Mitología griega
El río Aqueloo es, en la mitología griega, un río asociado al dios fluvial del mismo nombre y tiene un papel importante en las tradiciones sobre el destierro y la purificación de Alcmeón. Es a la vez un curso de agua y un lugar liminal donde confluyen tierras recién formadas, ritos de expiación y vínculos matrimoniales.
En "Alcmeón y el collar", el río Aqueloo aparece como la ribera a la que llega Alcmeón durante sus errancias. El relato lo describe con un cauce sinuoso, orillas de barro húmedo y juncos, y con tierras nuevas formadas por la acumulación de sedimentos en su desembocadura.
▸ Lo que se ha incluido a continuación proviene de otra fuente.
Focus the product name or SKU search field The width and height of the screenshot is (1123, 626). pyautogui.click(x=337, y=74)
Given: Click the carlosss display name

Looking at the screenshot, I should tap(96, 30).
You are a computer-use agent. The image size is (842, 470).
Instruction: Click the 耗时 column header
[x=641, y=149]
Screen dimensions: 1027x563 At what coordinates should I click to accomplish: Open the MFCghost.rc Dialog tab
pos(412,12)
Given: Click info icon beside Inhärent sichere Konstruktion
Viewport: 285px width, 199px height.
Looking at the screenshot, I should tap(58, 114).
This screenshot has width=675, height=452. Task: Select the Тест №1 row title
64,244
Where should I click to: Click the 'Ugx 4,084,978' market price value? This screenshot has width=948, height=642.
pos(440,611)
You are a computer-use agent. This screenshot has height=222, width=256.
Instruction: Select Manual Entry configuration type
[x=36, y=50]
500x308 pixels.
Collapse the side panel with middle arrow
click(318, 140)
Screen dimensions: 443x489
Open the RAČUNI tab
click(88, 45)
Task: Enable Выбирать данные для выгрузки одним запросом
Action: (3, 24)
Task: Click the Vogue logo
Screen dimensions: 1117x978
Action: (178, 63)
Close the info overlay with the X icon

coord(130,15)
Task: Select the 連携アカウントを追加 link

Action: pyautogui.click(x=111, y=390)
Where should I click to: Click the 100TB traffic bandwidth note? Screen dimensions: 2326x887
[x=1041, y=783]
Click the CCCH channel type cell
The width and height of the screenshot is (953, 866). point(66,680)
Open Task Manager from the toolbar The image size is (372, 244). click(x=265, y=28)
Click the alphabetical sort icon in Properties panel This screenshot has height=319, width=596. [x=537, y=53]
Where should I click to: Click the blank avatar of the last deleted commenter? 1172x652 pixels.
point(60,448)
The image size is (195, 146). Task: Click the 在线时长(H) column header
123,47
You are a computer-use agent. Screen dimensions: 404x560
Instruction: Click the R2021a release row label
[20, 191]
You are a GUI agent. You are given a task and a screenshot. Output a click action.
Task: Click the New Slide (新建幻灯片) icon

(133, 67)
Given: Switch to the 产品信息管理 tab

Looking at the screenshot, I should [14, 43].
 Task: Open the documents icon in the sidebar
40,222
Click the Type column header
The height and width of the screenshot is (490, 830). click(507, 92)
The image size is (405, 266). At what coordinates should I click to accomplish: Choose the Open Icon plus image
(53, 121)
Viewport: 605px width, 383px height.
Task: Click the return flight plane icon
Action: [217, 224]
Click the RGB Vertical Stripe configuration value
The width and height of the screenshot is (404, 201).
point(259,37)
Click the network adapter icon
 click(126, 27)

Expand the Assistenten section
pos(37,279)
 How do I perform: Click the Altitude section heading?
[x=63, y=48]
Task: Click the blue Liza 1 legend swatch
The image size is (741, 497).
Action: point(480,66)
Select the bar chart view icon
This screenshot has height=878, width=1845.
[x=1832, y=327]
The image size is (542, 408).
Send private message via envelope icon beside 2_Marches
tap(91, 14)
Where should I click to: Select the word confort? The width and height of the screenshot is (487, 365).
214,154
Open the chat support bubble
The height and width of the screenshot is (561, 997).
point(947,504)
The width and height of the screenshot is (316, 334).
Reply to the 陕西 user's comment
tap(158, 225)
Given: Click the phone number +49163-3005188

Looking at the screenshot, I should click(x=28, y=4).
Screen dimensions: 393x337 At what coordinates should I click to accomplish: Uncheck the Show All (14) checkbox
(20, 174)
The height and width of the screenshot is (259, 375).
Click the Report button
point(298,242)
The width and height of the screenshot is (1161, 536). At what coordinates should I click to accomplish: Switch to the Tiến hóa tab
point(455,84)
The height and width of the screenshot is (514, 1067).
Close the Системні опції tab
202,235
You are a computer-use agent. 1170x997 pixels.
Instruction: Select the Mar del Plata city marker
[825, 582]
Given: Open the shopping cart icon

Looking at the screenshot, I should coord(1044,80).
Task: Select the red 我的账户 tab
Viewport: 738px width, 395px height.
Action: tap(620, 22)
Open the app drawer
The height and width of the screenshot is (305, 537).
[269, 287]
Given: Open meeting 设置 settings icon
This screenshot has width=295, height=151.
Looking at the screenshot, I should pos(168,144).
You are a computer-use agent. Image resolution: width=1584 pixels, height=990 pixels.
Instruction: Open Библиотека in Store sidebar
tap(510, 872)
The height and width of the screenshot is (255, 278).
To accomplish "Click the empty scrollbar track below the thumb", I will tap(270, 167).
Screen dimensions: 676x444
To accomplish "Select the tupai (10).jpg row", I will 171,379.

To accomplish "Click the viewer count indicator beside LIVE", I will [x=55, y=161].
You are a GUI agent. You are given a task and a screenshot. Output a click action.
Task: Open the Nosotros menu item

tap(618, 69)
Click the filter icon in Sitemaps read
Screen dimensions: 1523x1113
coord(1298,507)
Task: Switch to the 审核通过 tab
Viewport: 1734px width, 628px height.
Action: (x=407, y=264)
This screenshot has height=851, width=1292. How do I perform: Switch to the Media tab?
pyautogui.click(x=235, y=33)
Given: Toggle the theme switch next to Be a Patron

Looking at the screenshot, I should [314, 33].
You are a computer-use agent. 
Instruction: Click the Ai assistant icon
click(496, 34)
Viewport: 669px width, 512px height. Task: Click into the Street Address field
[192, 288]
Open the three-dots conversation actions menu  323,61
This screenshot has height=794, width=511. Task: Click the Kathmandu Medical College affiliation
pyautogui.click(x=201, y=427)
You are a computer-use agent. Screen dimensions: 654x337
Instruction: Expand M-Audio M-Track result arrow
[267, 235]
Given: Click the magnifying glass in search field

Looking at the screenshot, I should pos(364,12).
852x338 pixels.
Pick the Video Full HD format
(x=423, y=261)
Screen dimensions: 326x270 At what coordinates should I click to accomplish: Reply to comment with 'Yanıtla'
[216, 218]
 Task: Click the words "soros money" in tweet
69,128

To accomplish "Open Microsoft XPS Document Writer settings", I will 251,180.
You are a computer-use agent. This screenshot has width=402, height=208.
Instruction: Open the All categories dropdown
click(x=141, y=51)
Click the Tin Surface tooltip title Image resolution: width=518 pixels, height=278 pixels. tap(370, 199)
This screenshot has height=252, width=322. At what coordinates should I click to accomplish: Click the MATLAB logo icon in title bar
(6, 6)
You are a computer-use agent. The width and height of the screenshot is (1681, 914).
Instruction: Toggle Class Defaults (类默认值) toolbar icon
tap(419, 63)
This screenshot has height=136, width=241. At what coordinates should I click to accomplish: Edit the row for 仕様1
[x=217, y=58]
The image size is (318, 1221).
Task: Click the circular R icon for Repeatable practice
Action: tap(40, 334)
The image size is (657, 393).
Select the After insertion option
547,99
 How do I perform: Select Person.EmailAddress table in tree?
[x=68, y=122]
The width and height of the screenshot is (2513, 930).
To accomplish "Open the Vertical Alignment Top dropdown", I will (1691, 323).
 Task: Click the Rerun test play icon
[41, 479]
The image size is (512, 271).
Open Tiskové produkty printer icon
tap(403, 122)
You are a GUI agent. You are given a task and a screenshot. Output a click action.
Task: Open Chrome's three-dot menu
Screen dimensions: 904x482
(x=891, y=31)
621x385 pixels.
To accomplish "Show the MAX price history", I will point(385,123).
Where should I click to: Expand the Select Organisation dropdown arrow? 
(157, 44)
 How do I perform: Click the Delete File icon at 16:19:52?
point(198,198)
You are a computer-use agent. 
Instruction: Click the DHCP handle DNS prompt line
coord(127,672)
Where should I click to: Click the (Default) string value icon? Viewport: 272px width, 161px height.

En la historia de Alcmeón, el río Aqueloo cumple sobre todo una función de purificación y acogida. Tras matar a su madre, Alcmeón es perseguido por las Erinias; primero obtiene expiación en Psófide, pero no puede establecerse allí porque la tierra deja de ser fértil. Un oráculo le ordena habitar en una tierra surgida después del matricidio, y por eso llega a la ribera del Aqueloo. El dios del río lo recibe y lo purifica de nuevo, permitiéndole permanecer por un tiempo en la tierra recién formada por las aguas.
El Aqueloo del relato no es solo un río de fondo, sino un lugar ligado a las tierras nuevas de su desembocadura. Sus aguas arrastran sedimentos año tras año y depositan nuevo suelo donde el río llega al mar; la narración considera esa tierra como un espacio que no había cargado con la antigua culpa de Alcmeón. El barro húmedo de las riberas, los juncos y los depósitos fluviales de la desembocadura conforman los rasgos geográficos que caracterizan este lugar dentro del mito.
En "Alcmeón y el collar" se menciona este lugar: después de matar a su madre, Alcmeón se exilia hasta la ribera del Aqueloo y vuelve a quedar purificado bajo la protección del dios fluvial. Más tarde, el dios entrega a su hija Calírroe en matrimonio a Alcmeón; cuando Calírroe le pide el collar y el peplo de Harmonía, Alcmeón regresa a Psófide y finalmente muere en una emboscada tendida por los hijos de Fegeo.